• [CONSIGNA DEL EJERCICIO A]
¿Puedes reproducir, del texto sobre el gobierno de Milei, el fragmento que va desde "Por estas horas" hasta "de su gobierno.", ambos incluidos?
§ §
Por Pablo Mandrile (*)
Por Pablo Mandrile (*)
1.
Por estas horas se cumplen treinta días desde la asunción de Javier Milei como presidente de la Nación. Aun si a estas alturas resulta un lugar común afirmar que estamos frente a un fenómeno desconocido en nuestra historia política, un verdadero "cisne negro" como se dice últimamente, creo que por remanido no deberíamos perder de vista este punto de partida si queremos descifrar la naturaleza de su gobierno.
Charlando en la calle con amigos o vecinos, mirando de reojo algún programa de televisión o leyendo a los analistas políticos más sofisticados, es moneda corriente coincidir en el diagnóstico que afirma que la impensada victoria de Milei obedeció más a un hartazgo generalizado de buena parte de los argentinos, una especie de catarsis rabiosa, de espasmo mezcla de bronca y desencanto frente a lo dado, que a un enamoramiento perdido de las ideas libertarias vociferadas con vehemencia por el nuevo presidente.
Si los sellos partidarios y las alianzas políticas son coyunturales y, en tanto tal, van y vienen, las ideas, los prejuicios e identidades políticas no tanto. "Cárceles de larga duración" al decir del historiador francés Fernand Braudel, las sensibilidades políticas, como prefiero llamarlas, son aspectos profundamente arraigados en el sentir de los pueblos. Nuestro país, por caso, tiene a mi entender dos grandes identidades (o sensibilidades) políticas, repito, que exceden lo estrictamente partidario: una que podríamos llamar nacional y popular y otra liberal republicana. En aras de simplificar (aún a costa de pasar por alto matices y diferencias históricas y conceptuales insoslayables) me interesa subrayar que ambas concepciones han moldeado una cultura política fuertemente igualitaria. Con sus instituciones públicas, leyes y conquistas históricas, Argentina forjó a lo largo del pasado siglo tanto un espíritu como una arquitectura institucional (voto universal, educación y salud públicas, sistema jubilatorio, acceso universitario, etc.) asentados sobre los principios de igualdad y universalidad de acceso.
§ §
• [CONSIGNA DEL EJERCICIO B]
¿Puedes transcribir sin cambios, de los registros, las líneas que van desde la que contiene "Click the 1GB used label" hasta la que contiene "Visit the @HaimKatz_", ambas incluidas?

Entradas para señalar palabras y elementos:
§ §
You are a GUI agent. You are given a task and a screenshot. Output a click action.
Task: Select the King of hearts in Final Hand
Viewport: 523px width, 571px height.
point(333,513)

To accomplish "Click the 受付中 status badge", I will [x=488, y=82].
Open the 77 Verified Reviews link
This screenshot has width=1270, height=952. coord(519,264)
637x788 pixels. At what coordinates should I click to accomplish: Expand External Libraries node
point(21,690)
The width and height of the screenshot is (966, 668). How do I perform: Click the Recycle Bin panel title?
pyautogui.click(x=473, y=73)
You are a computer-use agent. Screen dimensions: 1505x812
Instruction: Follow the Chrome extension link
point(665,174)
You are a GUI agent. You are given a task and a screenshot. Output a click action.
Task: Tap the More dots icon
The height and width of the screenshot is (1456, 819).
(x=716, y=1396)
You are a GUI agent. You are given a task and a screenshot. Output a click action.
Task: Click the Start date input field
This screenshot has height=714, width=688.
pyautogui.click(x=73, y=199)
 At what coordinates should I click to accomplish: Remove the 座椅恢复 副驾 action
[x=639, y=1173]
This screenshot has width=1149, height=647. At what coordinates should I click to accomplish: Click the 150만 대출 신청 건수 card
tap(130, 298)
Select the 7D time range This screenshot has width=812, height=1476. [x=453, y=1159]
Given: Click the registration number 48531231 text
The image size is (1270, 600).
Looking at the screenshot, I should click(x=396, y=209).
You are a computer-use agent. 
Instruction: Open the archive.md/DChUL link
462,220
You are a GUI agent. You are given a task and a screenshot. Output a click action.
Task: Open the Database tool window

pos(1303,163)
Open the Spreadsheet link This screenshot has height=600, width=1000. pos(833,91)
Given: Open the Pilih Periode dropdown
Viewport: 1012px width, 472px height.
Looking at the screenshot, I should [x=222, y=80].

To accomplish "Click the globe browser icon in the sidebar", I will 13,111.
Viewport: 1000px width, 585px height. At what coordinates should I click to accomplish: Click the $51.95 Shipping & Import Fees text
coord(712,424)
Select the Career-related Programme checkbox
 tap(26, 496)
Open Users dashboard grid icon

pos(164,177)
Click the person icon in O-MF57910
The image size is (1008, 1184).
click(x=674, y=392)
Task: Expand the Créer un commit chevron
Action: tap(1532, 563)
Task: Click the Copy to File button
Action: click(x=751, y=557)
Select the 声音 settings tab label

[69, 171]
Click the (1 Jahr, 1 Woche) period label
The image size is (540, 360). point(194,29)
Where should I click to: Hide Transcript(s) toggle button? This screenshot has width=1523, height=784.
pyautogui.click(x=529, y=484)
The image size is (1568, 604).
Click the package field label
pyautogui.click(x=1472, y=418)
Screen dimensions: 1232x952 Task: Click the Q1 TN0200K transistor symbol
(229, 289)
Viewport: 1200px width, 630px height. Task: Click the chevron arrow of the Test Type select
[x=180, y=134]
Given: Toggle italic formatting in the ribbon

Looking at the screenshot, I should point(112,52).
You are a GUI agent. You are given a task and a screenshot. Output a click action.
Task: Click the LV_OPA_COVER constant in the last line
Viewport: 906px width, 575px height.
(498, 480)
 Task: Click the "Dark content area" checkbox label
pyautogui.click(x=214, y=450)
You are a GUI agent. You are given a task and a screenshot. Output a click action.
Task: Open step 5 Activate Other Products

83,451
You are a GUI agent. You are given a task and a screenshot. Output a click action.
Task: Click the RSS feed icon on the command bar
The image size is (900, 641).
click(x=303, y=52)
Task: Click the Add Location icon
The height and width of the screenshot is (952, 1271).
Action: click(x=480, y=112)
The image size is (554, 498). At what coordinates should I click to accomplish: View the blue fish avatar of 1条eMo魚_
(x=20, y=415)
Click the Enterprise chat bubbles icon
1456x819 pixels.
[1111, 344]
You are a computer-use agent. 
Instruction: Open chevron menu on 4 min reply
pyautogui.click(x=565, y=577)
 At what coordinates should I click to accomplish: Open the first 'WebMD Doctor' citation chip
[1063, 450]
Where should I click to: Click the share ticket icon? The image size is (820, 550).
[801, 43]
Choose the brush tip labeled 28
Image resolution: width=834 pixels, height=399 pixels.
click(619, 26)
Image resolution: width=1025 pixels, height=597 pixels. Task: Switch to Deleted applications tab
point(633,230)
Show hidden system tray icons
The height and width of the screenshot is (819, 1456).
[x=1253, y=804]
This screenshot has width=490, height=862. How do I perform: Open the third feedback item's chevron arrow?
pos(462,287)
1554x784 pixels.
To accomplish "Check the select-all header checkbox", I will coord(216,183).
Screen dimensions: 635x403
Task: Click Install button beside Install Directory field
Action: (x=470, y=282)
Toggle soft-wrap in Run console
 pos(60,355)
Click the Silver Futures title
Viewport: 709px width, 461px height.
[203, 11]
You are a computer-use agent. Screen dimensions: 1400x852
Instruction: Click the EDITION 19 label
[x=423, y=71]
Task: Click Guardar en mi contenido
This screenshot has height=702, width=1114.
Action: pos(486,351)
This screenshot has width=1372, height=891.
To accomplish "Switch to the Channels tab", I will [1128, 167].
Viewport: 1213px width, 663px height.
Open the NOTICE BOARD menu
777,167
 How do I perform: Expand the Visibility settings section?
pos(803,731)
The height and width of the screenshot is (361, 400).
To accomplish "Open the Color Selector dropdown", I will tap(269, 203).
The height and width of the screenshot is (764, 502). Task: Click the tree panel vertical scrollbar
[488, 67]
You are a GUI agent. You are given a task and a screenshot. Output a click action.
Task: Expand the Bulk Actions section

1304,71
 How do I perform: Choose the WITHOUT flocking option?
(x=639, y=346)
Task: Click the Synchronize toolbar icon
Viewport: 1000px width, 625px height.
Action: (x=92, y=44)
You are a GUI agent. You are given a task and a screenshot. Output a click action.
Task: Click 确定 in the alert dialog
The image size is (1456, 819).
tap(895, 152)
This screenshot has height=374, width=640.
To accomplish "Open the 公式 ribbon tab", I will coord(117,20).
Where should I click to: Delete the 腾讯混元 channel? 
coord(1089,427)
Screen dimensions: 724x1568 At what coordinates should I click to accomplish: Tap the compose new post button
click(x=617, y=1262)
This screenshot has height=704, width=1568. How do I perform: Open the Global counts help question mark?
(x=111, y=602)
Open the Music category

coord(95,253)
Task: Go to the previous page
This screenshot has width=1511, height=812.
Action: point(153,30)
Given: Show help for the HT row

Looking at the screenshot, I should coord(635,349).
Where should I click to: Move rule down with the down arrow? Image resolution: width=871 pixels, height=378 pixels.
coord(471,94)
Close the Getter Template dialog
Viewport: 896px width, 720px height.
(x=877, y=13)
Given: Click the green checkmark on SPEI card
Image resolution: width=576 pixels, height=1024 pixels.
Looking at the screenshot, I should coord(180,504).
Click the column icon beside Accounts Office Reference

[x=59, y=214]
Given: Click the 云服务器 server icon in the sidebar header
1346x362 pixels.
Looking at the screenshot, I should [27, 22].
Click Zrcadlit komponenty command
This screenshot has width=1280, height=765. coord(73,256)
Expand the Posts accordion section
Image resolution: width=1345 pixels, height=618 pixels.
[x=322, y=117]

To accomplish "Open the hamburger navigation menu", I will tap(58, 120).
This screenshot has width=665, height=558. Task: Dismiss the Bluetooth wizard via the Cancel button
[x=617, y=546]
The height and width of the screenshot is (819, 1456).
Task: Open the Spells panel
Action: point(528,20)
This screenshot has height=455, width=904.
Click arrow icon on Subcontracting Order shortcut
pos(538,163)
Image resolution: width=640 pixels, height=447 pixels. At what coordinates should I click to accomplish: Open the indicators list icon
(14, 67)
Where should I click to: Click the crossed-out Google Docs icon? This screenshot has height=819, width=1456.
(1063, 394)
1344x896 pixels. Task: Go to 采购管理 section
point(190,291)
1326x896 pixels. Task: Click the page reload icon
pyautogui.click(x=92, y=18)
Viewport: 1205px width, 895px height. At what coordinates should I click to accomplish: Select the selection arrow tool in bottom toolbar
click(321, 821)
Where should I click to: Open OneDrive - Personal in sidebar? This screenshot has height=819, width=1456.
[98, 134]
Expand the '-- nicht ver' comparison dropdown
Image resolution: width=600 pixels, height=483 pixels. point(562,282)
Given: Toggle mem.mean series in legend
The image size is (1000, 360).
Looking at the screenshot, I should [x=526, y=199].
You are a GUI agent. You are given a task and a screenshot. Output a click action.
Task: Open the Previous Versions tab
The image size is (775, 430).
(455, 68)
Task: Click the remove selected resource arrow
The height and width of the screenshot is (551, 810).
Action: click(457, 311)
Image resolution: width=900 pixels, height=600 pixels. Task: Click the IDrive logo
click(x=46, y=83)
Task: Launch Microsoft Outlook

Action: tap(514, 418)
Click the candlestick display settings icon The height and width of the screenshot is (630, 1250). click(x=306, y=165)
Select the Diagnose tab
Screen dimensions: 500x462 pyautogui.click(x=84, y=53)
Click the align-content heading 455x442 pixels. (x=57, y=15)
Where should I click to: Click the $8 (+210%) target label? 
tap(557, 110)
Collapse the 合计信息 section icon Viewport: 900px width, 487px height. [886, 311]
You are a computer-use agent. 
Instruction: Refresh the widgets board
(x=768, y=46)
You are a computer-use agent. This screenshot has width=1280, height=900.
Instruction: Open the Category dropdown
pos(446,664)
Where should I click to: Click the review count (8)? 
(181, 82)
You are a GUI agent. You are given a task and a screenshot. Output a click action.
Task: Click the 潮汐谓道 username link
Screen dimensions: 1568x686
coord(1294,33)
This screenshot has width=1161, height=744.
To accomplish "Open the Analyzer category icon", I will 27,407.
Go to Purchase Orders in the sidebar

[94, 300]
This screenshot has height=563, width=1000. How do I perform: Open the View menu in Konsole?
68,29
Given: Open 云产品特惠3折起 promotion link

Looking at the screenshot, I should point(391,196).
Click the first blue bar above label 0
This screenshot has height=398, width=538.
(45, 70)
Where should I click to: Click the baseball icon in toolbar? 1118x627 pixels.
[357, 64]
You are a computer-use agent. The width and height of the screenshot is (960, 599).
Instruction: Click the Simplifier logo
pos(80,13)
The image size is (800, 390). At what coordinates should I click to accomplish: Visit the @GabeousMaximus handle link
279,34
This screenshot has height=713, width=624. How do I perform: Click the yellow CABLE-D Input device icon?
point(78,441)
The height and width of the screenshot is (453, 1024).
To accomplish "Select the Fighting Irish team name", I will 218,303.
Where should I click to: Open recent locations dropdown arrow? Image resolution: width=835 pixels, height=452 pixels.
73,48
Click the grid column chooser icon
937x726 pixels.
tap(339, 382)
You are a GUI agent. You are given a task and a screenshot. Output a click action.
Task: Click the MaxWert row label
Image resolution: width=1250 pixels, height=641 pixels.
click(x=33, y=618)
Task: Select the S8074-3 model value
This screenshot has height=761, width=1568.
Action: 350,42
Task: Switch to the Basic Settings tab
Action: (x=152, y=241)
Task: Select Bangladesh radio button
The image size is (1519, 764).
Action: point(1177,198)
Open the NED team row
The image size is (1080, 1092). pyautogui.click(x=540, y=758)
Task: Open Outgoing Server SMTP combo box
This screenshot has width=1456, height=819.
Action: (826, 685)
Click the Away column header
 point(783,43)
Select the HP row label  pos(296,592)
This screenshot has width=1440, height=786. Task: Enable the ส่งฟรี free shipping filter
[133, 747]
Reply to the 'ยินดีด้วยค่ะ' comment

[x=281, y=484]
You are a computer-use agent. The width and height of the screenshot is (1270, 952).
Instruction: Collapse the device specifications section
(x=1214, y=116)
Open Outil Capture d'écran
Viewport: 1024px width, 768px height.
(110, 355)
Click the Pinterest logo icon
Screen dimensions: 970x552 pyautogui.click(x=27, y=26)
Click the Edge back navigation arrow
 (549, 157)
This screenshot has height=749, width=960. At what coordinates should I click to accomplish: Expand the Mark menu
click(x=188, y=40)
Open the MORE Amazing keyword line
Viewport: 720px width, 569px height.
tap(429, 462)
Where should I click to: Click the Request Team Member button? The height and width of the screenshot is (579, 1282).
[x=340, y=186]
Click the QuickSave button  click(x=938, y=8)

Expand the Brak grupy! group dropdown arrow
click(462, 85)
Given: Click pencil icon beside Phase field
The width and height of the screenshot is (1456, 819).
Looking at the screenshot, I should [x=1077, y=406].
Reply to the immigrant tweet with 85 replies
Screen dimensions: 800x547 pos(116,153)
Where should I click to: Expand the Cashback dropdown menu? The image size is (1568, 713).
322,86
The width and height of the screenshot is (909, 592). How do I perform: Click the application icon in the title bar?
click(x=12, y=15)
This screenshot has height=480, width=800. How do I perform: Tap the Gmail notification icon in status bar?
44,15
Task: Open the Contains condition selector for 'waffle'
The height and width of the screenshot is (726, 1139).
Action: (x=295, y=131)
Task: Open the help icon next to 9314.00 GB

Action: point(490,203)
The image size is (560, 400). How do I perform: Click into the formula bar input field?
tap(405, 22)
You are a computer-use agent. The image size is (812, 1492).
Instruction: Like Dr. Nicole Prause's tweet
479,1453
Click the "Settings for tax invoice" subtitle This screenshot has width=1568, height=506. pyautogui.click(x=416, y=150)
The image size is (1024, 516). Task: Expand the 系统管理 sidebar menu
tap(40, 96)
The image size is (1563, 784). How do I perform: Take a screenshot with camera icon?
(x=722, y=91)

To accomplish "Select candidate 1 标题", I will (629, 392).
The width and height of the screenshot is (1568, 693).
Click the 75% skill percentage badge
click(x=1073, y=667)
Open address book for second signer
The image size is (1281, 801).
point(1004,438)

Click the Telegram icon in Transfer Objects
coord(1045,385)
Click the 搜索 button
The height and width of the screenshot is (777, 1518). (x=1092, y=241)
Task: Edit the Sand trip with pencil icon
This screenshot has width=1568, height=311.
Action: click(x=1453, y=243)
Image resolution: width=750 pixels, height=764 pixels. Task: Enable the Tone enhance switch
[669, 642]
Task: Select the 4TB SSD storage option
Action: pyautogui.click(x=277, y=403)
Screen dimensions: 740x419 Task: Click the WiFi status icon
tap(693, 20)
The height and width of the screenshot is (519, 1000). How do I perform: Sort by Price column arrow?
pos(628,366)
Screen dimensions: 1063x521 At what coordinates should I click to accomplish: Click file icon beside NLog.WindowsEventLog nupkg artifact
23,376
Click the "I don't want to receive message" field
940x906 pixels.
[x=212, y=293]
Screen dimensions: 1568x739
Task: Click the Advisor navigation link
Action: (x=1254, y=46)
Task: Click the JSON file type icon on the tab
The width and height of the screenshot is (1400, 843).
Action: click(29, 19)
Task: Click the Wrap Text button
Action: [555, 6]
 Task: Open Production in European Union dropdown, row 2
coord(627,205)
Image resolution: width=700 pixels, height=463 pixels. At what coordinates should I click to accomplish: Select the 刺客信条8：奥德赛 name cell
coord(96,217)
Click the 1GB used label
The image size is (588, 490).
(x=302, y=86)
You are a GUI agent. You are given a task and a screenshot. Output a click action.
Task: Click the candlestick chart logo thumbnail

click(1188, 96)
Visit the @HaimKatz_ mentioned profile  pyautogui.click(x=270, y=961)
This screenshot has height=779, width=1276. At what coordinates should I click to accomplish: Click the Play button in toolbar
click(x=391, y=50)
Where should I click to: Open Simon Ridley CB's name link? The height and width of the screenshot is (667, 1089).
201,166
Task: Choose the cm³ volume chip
§ §
• [RESULTADO DEL EJERCICIO A]
Por estas horas se cumplen treinta días desde la asunción de Javier Milei como presidente de la Nación. Aun si a estas alturas resulta un lugar común afirmar que estamos frente a un fenómeno desconocido en nuestra historia política, un verdadero "cisne negro" como se dice últimamente, creo que por remanido no deberíamos perder de vista este punto de partida si queremos descifrar la naturaleza de su gobierno.

• [RESULTADO DEL EJERCICIO B]
Click the 1GB used label
The image size is (588, 490).
(x=302, y=86)
You are a GUI agent. You are given a task and a screenshot. Output a click action.
Task: Click the candlestick chart logo thumbnail

click(1188, 96)
Visit the @HaimKatz_ mentioned profile  pyautogui.click(x=270, y=961)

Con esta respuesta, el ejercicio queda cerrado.